Вечерами, в часы досуга, вокруг этих печей собираются легкораненые, врачи, медицинские сестры, санитарки. Здесь проводятся политинформации, читки газет, люди обсуждают положение на фронтах, делятся своими раздумьями. Говорили и о любви, о семьях, о давно прочитанных книгах, о довоенных фильмах, о войне… В это тяжелое время весь наш коллектив, все мы — врачи, медицинские сестры и раненые — были как одна семья, сплоченная всеобщим уважением и доверием.
В декабре контуженный батальонный комиссар Кузнецов написал в госпитальную газету «За Родину»:
«Такое постоянное общение и единение с вами, дорогие товарищи, морально поддерживает нас. А успешное лечение зависит не только от врача, но и от душевного состояния больного».
У огонька печурок раненые вслух читали долгожданные весточки от семей с Большой земли. И в каждом — стремление оградить раненого от невзгод семьи в эвакуации. Об этом, как правило, ни слова.

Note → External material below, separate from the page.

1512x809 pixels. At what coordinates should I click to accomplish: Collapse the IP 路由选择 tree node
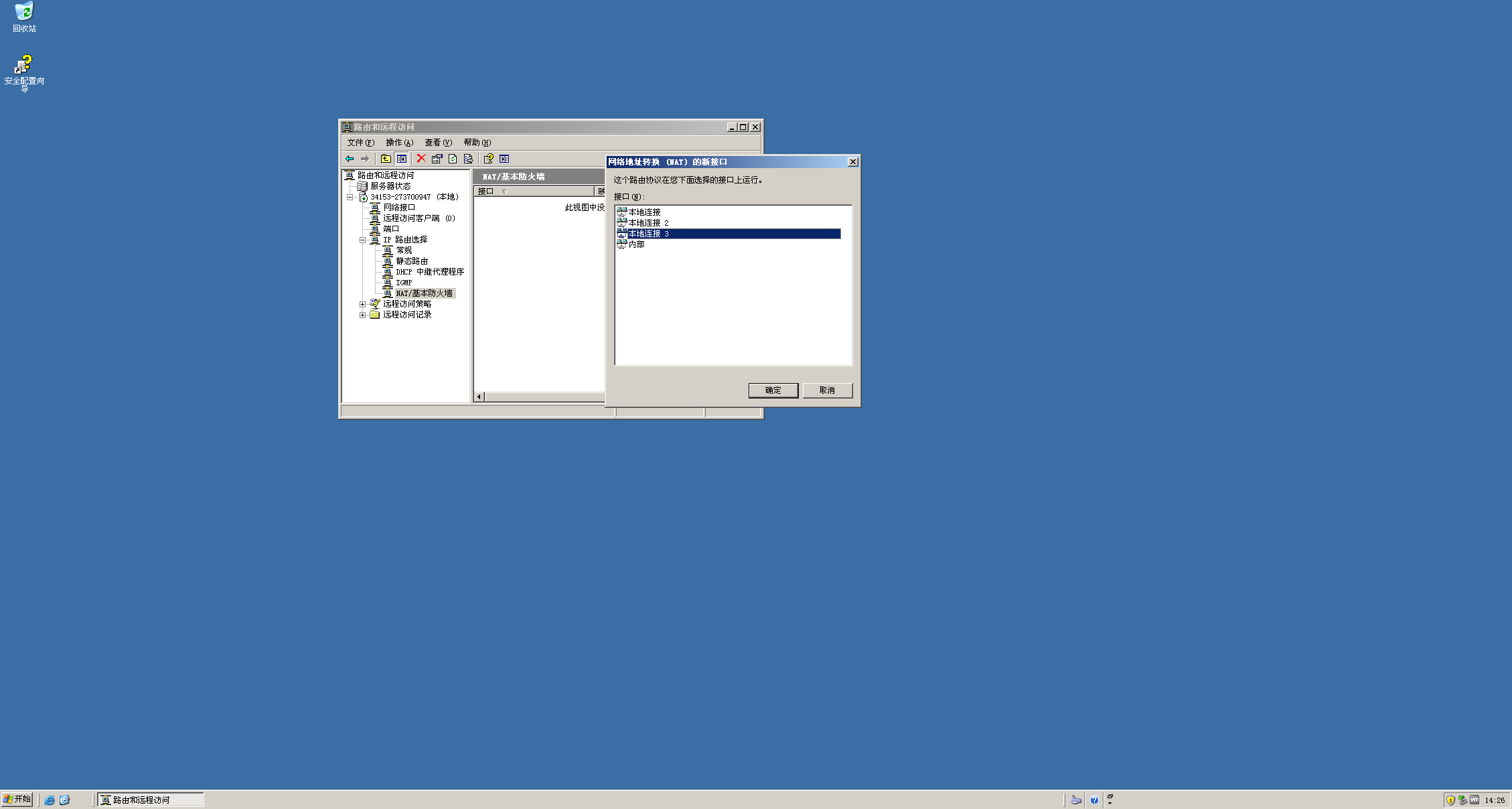tap(362, 240)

Вспоминается одно письмо, полученное весной сорок второго года раненым связистом Николаем Поповым. «…Что касается Андрея, то управы на него нету, — громко читал он в отблеске огня из раскрытой печки. — Уж такой характер — весь в тебя. Недавно явился из садика с синяком под глазом и шишкой на лбу. Оказывается, дрался с „фашистами“».

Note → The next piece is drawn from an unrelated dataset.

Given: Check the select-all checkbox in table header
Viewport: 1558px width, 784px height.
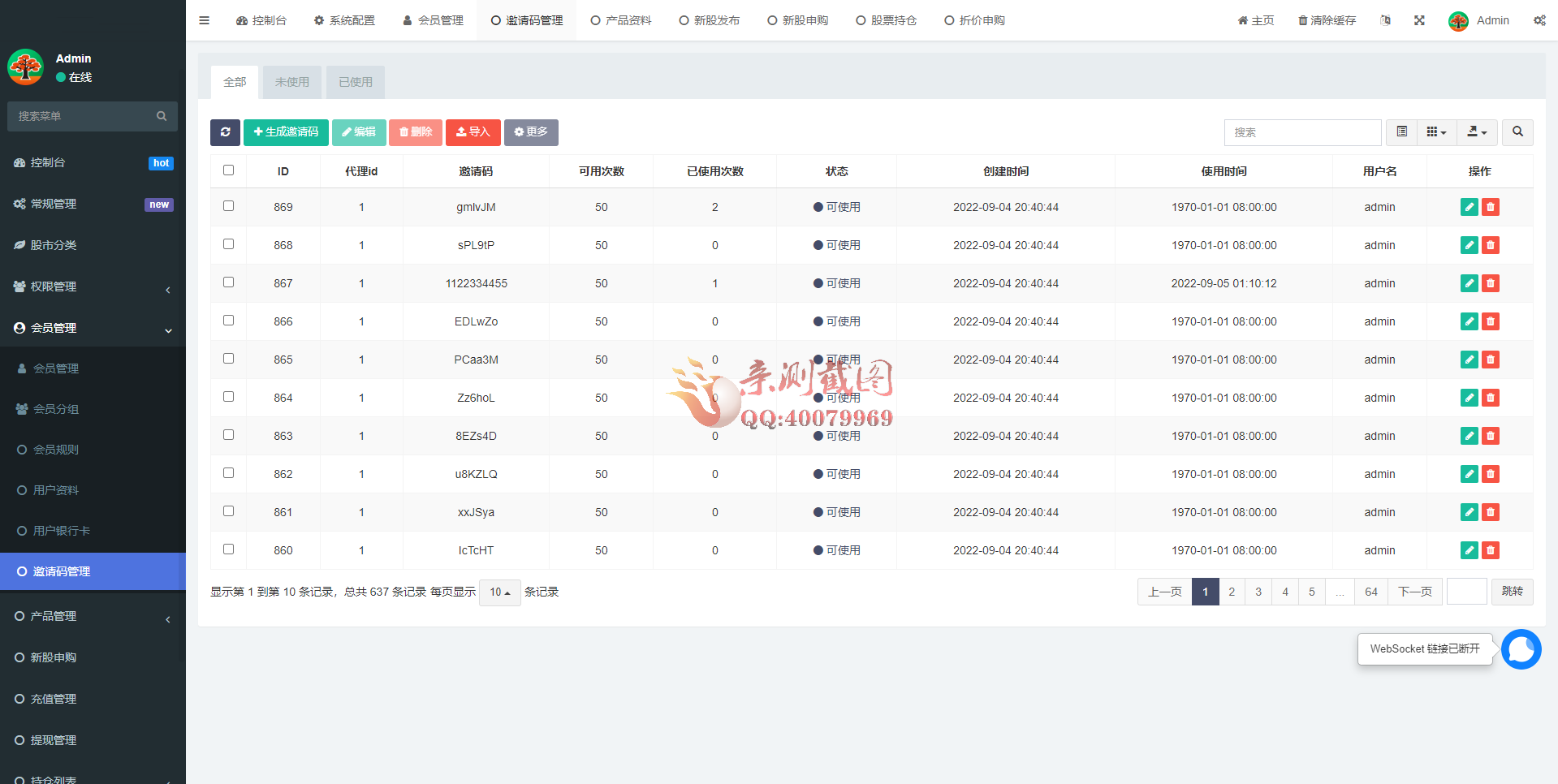Looking at the screenshot, I should click(x=228, y=170).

В письмо был вложен любительский снимок шестилетнего «активного бойца». Мальчик был в военной форме, сшитой по росту: шинель, фуражка, погоны, петлицы.
Фотография ходила по рукам раненых. Каждый держал снимок бережно, как малую птаху. Смотрел, вертел, давая оценку.
— Да, молодец! Эх, обнять бы такого!..
— Братцы! Очень похож на моего Петьку!
— Без отцов растут… Что поделаешь — война!
А на обороте фотографии — три надписи:
«Папа, убивай немцев! Андрюша».
«Товарищ цензор! Эти каракульки нацарапали вместе с сыном. Если карточка выпадет из конверта, отправьте, пожалуйста, ее по адресу: Пятигорск, Теплосерная ул., д. 36, кв. 4. Е. Л. Поповой. Буду очень благодарна».
Просьба была понятна. В ней завуалированное беспокойство матери: не изымут ли эту фотографию.
И сбоку надписи краткий ответ: «У нас ничего не выпадает». Чуть выше — штамп: «Просмотрено военной цензурой. Ленинград. 160».
Много с тех пор утекло воды. Но время сохранило фотокопию с этого снимка.
Госпиталь продолжает работать в напряженной обстановке осажденного города. Бедам, кажется, не будет конца.
Госпитальные запасы топлива тают с каждым днем, дрова для печей выдают предельно скупо. Ходячие раненые спят в шапках, поверх одеял — шинели.
В палатах понемногу исчезают стулья, табуретки, прикроватные тумбочки, доски из-под матрацев. Раненые называют это «приварком» к дровам. С этим «приварком» запаса дров должно хватить до середины января.
И все-таки раненые строго выполняют постановление старостата палат: из дровяного пайка от каждого отделения ежедневно выделяют по два полешка для отопления «оранжерейной» палаты.